Cost impact: depends on your visitor mix. Sites in industries that attract chatty visitors (lonely-hearts, hobby forums) see 10-20% reduction.

4. Conversation length caps

The longer a conversation runs, the larger the context window grows, and the more expensive each token round-trip becomes (model bills per cached + uncached input tokens).

Set a soft cap in your personality prompt:

After ~10 turns, naturally wrap up the conversation with a summary and call to action (book a call, fill the form, schedule a visit).
Don't keep the call open indefinitely.

The AI is good at honoring soft caps.
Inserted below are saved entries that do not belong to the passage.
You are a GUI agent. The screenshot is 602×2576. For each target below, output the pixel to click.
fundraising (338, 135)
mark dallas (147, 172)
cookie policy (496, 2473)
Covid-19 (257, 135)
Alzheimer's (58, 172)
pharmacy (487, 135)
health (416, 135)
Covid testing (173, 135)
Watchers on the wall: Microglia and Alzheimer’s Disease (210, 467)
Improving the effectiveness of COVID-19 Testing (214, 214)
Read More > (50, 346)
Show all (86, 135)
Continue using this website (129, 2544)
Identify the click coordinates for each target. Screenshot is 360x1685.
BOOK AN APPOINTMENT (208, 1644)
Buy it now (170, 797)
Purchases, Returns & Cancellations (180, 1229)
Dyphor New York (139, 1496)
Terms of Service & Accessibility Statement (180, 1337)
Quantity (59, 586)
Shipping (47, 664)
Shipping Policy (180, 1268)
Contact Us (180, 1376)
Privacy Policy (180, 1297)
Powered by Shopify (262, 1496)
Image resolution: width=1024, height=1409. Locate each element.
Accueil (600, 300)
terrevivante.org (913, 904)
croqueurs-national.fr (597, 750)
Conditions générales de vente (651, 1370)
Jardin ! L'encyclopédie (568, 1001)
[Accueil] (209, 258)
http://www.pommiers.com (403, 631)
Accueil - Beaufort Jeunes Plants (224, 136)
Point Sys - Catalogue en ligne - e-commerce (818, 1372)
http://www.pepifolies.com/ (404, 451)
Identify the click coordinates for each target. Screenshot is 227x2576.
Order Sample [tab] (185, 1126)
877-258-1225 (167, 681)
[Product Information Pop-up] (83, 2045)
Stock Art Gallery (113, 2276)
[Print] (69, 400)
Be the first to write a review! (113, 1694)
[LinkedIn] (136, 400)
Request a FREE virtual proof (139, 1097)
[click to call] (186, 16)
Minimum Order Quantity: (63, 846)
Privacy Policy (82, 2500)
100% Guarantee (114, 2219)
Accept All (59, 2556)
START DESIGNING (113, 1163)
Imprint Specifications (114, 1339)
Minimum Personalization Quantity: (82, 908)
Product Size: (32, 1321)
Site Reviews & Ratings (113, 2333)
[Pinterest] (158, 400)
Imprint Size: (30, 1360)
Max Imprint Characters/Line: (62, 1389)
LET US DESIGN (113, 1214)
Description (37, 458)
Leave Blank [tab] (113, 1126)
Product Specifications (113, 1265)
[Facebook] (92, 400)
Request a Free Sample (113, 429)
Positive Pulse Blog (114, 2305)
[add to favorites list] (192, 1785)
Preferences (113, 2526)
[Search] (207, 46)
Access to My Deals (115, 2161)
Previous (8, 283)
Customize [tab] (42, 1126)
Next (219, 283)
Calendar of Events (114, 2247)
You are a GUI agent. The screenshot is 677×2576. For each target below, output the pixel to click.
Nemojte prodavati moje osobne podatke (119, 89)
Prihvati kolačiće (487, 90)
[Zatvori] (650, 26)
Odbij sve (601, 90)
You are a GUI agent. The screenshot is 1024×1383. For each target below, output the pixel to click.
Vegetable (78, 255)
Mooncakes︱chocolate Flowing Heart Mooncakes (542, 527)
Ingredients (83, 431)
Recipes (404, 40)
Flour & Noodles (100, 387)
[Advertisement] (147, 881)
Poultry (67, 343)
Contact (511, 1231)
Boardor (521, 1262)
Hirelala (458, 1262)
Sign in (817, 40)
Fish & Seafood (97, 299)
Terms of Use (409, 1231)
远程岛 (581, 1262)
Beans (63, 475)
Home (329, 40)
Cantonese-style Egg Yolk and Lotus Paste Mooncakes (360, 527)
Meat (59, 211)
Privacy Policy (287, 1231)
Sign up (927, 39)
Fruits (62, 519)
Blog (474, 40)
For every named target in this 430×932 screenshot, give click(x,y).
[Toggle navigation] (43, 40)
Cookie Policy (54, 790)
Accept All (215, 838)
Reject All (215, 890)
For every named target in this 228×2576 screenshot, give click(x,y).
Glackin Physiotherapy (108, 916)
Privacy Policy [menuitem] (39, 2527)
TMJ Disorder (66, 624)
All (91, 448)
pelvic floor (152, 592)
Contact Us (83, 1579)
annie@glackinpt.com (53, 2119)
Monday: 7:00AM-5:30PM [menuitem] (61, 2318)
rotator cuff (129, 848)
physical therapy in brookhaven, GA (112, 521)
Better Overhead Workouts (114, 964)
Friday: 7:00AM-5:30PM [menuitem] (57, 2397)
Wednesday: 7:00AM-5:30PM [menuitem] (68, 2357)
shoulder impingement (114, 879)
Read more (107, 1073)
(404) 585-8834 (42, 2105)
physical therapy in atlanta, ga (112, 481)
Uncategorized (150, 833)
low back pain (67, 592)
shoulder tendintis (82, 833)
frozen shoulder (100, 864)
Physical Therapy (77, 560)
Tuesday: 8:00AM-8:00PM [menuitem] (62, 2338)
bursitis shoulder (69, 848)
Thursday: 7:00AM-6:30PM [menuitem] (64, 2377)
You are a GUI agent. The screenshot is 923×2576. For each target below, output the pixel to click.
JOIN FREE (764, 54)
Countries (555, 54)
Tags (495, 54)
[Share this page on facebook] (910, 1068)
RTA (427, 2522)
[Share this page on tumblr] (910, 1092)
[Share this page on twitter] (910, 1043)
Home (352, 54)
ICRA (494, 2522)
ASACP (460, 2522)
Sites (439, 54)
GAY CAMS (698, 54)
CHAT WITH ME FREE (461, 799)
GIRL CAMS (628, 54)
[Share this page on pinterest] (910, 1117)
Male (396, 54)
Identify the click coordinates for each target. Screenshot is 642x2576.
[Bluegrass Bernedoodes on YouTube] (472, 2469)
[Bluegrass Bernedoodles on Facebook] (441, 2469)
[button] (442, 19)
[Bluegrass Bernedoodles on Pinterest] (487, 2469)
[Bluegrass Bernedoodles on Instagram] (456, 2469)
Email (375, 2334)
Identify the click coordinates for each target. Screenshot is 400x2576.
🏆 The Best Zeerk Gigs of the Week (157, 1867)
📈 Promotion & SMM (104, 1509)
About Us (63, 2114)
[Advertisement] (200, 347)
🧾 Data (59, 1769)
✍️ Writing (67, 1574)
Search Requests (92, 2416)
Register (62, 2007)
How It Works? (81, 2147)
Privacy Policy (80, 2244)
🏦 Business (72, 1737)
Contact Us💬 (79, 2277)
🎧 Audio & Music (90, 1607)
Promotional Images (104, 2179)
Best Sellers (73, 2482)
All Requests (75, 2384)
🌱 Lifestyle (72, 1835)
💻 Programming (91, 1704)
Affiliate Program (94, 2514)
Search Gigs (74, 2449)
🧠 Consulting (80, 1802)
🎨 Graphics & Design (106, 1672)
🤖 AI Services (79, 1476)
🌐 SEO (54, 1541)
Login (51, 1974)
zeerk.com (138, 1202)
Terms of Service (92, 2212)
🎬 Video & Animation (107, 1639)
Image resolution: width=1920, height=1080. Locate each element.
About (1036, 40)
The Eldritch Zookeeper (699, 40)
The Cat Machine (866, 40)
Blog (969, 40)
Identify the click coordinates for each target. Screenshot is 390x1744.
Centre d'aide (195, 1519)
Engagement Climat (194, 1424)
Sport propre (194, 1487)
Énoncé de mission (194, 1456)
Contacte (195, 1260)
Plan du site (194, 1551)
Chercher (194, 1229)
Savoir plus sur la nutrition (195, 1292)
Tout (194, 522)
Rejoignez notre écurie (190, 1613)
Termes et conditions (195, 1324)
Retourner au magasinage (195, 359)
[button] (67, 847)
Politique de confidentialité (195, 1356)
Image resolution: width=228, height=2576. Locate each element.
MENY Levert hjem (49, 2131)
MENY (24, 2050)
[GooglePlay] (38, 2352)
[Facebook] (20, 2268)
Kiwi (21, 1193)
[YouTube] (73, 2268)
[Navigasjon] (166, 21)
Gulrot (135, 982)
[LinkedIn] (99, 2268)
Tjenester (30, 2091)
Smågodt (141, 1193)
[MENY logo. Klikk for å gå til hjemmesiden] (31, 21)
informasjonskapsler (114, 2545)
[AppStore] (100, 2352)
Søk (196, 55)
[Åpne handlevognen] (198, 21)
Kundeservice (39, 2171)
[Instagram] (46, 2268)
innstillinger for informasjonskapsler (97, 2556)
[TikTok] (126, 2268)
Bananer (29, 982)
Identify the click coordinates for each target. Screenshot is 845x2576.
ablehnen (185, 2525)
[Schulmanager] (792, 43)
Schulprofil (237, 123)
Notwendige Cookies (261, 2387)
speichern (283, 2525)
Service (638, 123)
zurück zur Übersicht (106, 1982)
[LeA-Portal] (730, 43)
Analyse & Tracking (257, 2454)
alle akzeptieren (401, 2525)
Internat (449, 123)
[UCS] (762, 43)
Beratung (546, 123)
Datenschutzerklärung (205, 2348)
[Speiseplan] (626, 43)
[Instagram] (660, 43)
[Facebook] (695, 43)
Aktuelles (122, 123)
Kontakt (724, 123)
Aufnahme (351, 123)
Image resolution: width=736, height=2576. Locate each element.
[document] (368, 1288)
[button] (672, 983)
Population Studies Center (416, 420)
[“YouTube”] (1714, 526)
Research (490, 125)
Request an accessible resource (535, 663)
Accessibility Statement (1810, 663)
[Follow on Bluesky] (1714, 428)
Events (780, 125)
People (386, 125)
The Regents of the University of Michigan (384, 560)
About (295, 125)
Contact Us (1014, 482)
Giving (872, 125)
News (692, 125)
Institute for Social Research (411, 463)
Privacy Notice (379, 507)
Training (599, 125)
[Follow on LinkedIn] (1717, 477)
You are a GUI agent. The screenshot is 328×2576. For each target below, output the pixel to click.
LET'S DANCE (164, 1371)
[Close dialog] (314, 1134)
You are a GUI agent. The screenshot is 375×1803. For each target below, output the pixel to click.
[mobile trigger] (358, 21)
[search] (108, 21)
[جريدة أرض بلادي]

For hard caps:

  • Idle timeout — Dashboard → Settings → Idle handling → auto-disconnect after N seconds of silence
  • Max session length — set in Settings → Session settings → Max minutes per session

Cost impact: typically 5-15%, depending on how chatty your visitors are.

5. Disabled pages — don’t load on irrelevant routes

If your site has high-traffic pages where voice doesn’t add value (about page, blog, terms, privacy), disable the orb on those routes. The widget never initializes there → zero cost.

Configure: Dashboard → your site → Settings → Enabled / disabled pages.

disabled_pages:
- /blog/*
- /press/*
- /careers/*
- /terms
- /privacy

See Enabled/disabled pages for pattern syntax.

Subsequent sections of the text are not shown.